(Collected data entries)
%%

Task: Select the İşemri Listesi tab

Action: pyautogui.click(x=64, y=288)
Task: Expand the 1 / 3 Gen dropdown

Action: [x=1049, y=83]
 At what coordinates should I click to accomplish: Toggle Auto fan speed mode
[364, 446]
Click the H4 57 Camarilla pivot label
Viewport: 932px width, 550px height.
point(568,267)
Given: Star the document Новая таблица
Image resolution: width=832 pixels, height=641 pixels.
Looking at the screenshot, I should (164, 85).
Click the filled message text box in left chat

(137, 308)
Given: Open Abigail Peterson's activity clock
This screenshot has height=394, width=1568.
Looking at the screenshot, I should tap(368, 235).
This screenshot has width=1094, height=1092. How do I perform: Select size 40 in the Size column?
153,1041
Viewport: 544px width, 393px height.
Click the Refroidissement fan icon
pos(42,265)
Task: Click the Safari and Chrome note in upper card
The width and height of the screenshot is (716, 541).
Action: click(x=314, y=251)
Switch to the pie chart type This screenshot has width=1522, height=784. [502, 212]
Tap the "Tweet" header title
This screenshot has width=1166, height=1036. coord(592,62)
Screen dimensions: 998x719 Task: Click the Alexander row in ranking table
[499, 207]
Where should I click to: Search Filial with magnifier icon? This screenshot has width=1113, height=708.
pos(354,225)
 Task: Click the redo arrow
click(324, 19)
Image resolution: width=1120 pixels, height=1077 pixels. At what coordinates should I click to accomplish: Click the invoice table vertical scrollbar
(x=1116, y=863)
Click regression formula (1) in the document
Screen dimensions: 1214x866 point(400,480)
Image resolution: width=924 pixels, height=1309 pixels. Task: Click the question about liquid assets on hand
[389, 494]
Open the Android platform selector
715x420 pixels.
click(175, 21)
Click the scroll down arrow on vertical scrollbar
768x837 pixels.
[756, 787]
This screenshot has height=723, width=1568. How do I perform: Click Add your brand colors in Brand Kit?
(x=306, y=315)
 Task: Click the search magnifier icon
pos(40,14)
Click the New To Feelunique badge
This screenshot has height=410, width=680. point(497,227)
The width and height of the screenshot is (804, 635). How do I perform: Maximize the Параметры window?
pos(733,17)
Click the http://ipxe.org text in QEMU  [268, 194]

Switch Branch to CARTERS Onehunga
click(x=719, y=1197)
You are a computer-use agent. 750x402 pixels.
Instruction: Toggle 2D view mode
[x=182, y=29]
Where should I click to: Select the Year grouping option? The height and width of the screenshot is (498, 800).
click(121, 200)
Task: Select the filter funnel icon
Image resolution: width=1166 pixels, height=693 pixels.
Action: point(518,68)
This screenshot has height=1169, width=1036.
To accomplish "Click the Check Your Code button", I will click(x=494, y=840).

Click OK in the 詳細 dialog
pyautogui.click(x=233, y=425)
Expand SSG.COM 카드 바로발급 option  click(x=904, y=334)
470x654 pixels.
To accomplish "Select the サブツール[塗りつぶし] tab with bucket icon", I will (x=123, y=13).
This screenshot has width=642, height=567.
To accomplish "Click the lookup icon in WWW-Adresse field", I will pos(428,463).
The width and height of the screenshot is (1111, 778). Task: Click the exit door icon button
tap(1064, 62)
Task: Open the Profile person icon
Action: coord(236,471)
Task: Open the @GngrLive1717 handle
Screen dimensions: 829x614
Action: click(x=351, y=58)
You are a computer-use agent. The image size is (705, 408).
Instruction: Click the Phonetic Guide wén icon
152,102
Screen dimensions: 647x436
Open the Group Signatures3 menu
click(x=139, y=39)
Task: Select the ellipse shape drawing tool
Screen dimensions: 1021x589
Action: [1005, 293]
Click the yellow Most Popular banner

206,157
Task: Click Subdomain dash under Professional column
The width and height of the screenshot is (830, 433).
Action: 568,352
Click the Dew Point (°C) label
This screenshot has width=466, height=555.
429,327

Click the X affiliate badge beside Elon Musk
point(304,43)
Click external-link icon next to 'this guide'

%%

- Problem statement
Only the line containing "Open the Group Signatures3 menu" and the lines after it, through the end of the data, should be copied, exactly as they are.

- Solution
Open the Group Signatures3 menu
click(x=139, y=39)
Task: Select the ellipse shape drawing tool
Screen dimensions: 1021x589
Action: [1005, 293]
Click the yellow Most Popular banner

206,157
Task: Click Subdomain dash under Professional column
The width and height of the screenshot is (830, 433).
Action: 568,352
Click the Dew Point (°C) label
This screenshot has width=466, height=555.
429,327

Click the X affiliate badge beside Elon Musk
point(304,43)
Click external-link icon next to 'this guide'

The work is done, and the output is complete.